A misteriosa Tia Lydia (Ann Dowd), responsável por doutrinar, colocar nos eixos as Aias e puní-las sempre quando necessário, e que todos achavam estar morta em razão do seu desfecho no ano anterior, retorna e tem um episódio dedicado à parte da sua história antes da troca de regime político nos EUA, dando contexto para os atos praticados nesse novo ambiente de opressão e exploração ao sexo feminino. Alçado entre os personagens de destaque, o Comandante Joseph Lawrence (Bradley Whitford), o principal responsável por arquitetar o sistema produtivo e econômico de Gilead, passa a ser o responsável por June.
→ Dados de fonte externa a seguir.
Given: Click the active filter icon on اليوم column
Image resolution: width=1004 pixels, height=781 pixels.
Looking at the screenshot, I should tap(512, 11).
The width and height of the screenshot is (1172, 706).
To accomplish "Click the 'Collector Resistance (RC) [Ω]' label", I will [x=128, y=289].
O envolvimento dos dois: a jovem revoltada com o regime, separada da sua família e da sua liberdade, e a figura que se recusa a ter relações com sua Aia e a ajuda em seus planos – sem sabermos ao certo o porquê – é o fator impulsionador da história, contada em um ritmo muito lento e maçante.
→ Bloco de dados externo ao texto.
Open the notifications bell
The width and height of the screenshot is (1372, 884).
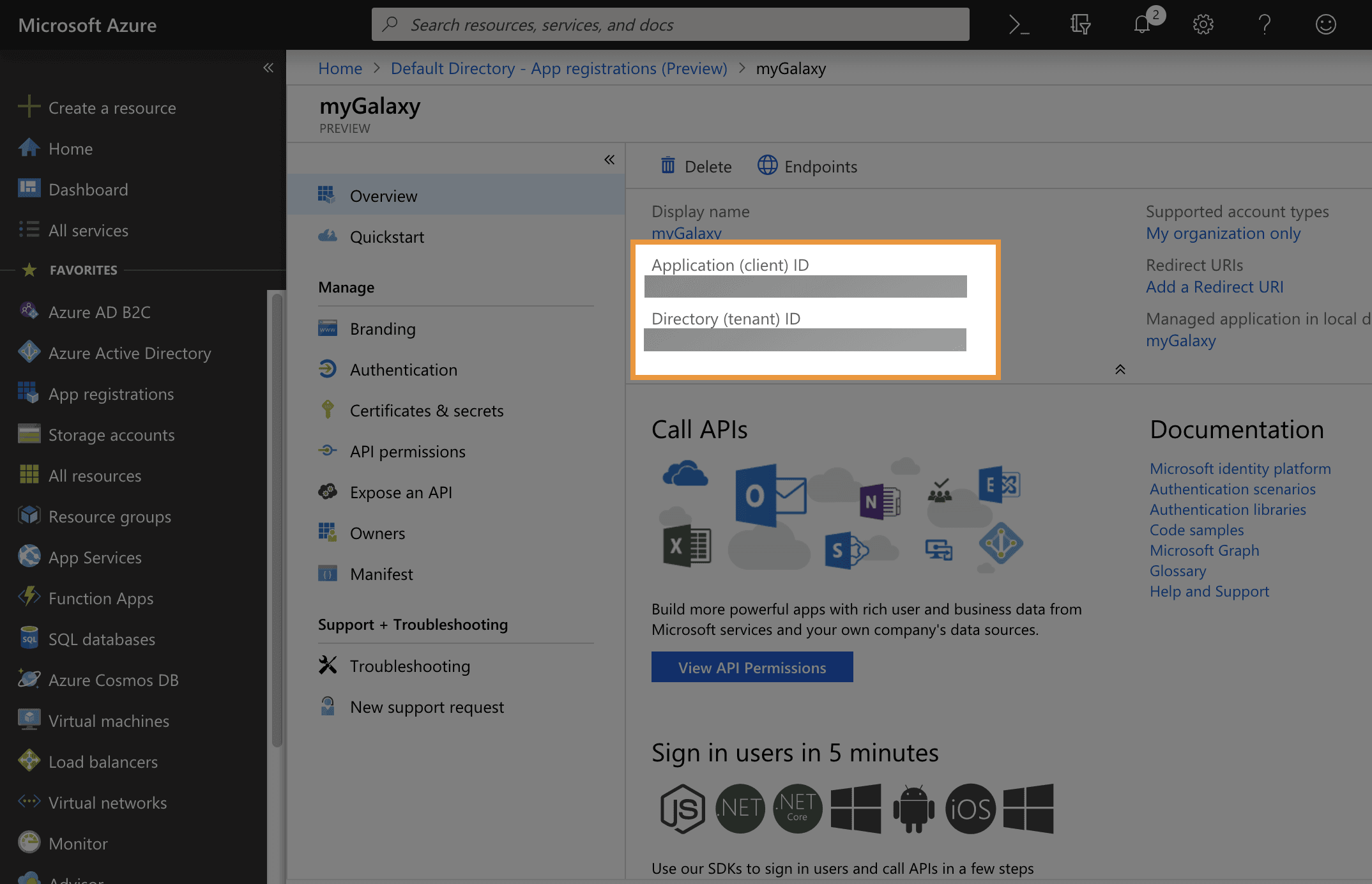[x=1142, y=25]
“The Handsmaid’s Tale” é uma série que pode ser dividida em duas. A primeira se caracteriza por uma ótima produção nos quesitos técnicos. Difícil de encontrar show que melhor faz uso da fotografia (quase no mesmo nível da disruptiva “Mr. Robot”) e da saturação das cores, elementos aqui essenciais para desenvolver a narrativa de June. Seus closes, movimentos de câmeras, aliados à ótima interpretação de Elisabeth Moss possibilitam uma história interessante e cheias de nuances. O que não colabora é justamente o outro lado da série, no qual seu roteiro, ao invés de conversar com os quesitos técnicos, trabalha contra, apresentando uma história que simplesmente não evolui. Neste novo ano, são sequências de episódios com June sofrendo, tramando alguma vingança, sofrendo mais um pouco e tramando mais algum plano mirabolante no mesmo estilo da quase esquecida “The Walking Dead”, com suas histórias intermináveis. O alto número de episódios por ano – algo cada vez mais questionável neste cenário de centenas de séries disputando a atenção de um público quase sem tempo – é algo difícil de entender.

Apenas a partir do décimo segundo episódio, intitulado “Liars“, que a história se desenvolve com mais rapidez. Neste bom episódio conhecemos o plano de June de resgatar mais de 50 crianças – talvez o bem mais precioso de Gilead – as levando para o Canadá, onde vivem milhares de refugiados dos antigos Estados Unidos. Um plano impossível de ser executado se essa ideia fosse sugerida na primeira parte. Porém, agora, tudo parece ser possível.

Entre muitos erros e alguns acertos, a nova temporada de “The Handmaid’s Tale” decepciona, exigindo paciência e devoção dos seus fãs para conseguirem chegar até o final. Resta saber se esse ritmo lento foi algo intencional dos seus produtores, que podem acelerar a história na quarta temporada – já confirmada – em 2020. Resta a June, e a todos nós espectadores, algo muito exigido neste ano: paciência.